Several times I’ve needed to grab name / value pairs of data entered by the user. For example, title="This is the Title", weight="28", etc. Using regular expressions, this would seem to be straightforward. The regular expression would simply match a string of characters in a manner similar to this:

(\w+)="([^"]*)"

Here’s a visual representation of what the above regular expression matches:

The Problem

However, what if our string of characters looks like this?

title="A Review of \"A Tale of Two Cities\""

Here the string of characters we want to capture itself has quotes in it; these quotes have been “escaped” using the backslash character \. What we want to “grab” out of the above string is everything between the first and last quotes, so we get the string A Review of "A Tale of Two Cities". However, our original regular expression won’t grab that. It only matches up to the first quote character it encounters: the string A Review of \.

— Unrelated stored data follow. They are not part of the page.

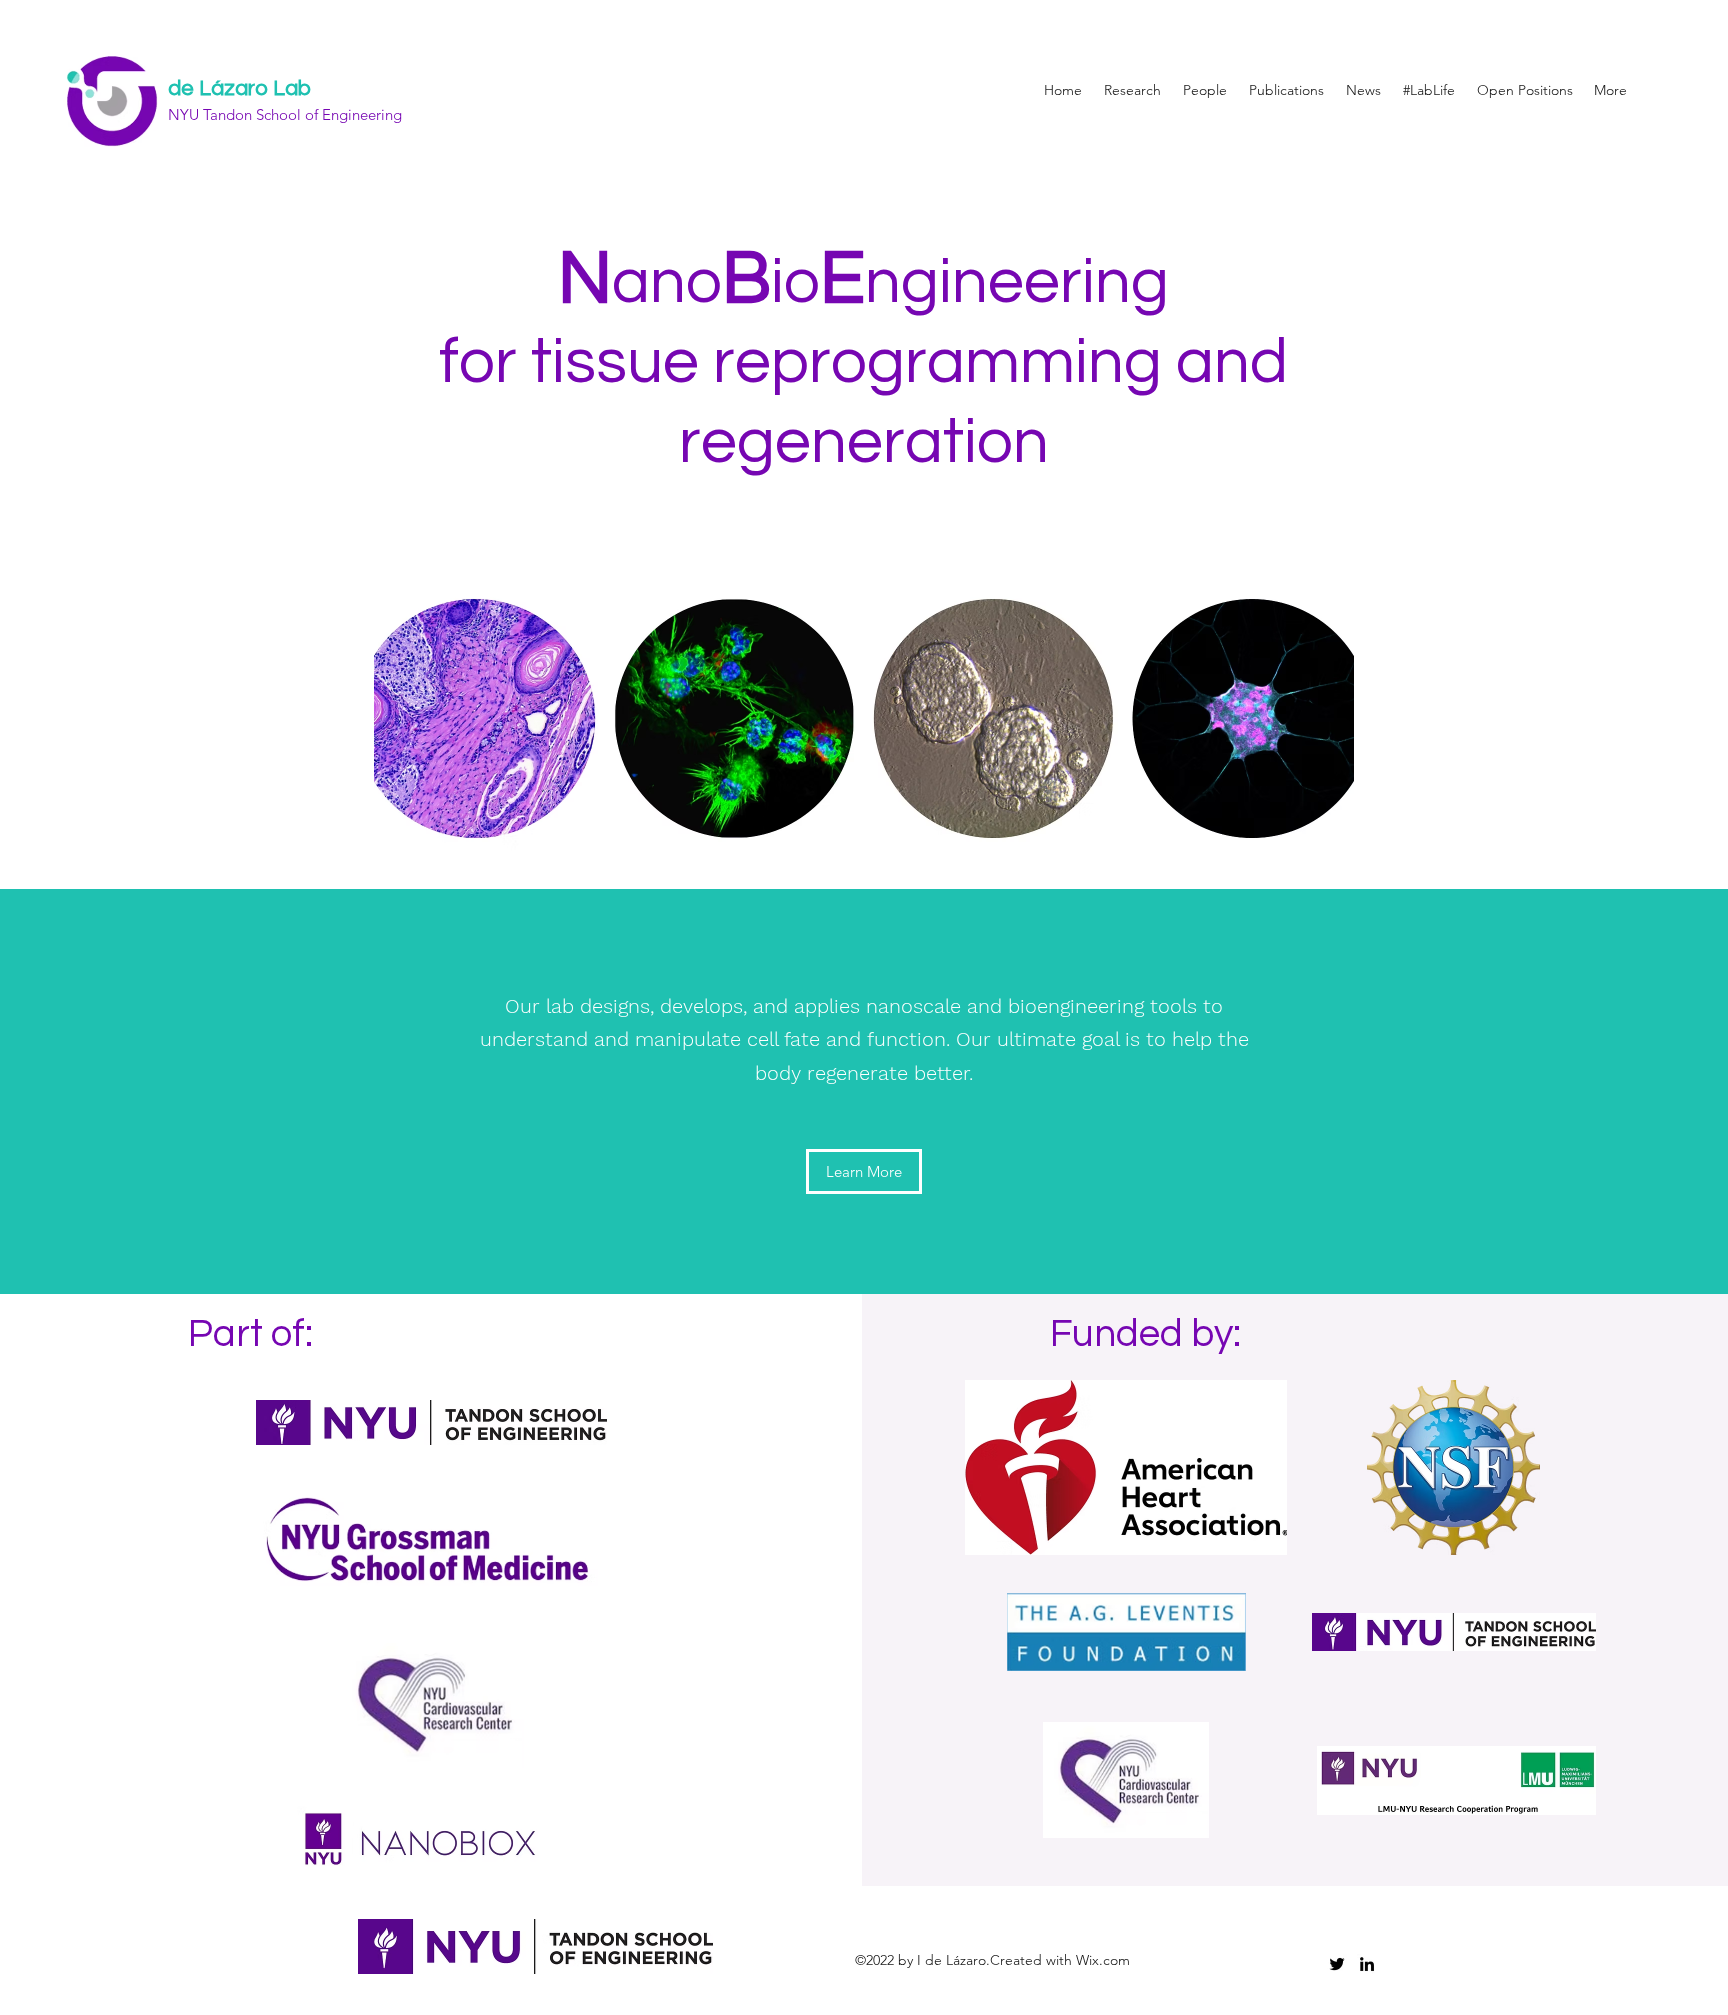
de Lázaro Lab (239, 88)
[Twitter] (1337, 1964)
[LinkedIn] (1367, 1964)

Obviously this is problematic, because we need a regular expression that grabs as many “escaped characters” (that is, a backslash followed by another character) as possible. It needs to work even with something like this:

title="A Review of \"A Tale of Two Cities\" and \"Moby Dick\""

The Solution

The trick is to divide the string into consistently divisible parts. The string above, for example, divides into an (optional) initial string of characters, followed by repeated groupings that each start with \", like so:

By constructing a regular expression that matches this sequence zero or more times, we now have a solution. Our original regular expression, now modified, looks like this:

(\w+)="([^"\\]*(\\.[^"\\]*)*)"

Represented visually:

I’ve created a command-line program, written in PHP, that demonstrates this in action.

This should work too: (\w+)=”((\.|[^\])*)”

I think it will match anything that isn’t a slash, and when it does find a slash it must be followed by exactly one letter AND end on a quote.

Posted by: Phil Harnish at May 18, 2005 03:59 PM

(Note: for clarity’s sake, I’ll refer to the backslash escape character as Q).

Phil’s suggested regex — (\w+)=”((Q.|[^Q])*)” — has two problems:

  1. By using the | operator, the regex is less efficient.
  2. It is greedy, and matches more than the intended match (i.e. it will match past the last quote intended if there is another quote character following on the same line.)

Posted by: Trent at May 23, 2005 09:20 AM

I think that if you were going to use:

(\w+)=”((\\.|[^\\])*)”

then it should have been:

(\w+)=”((\\.|[^”])*)

Now it is looking for a quoted character OR a non quote. So it will stop when it finds a quote that isn’t escaped.

But the point about performance is important too.

Or does this cause other problems that I don’t see?

I personally like the one without the | because it can be used with SED and grep.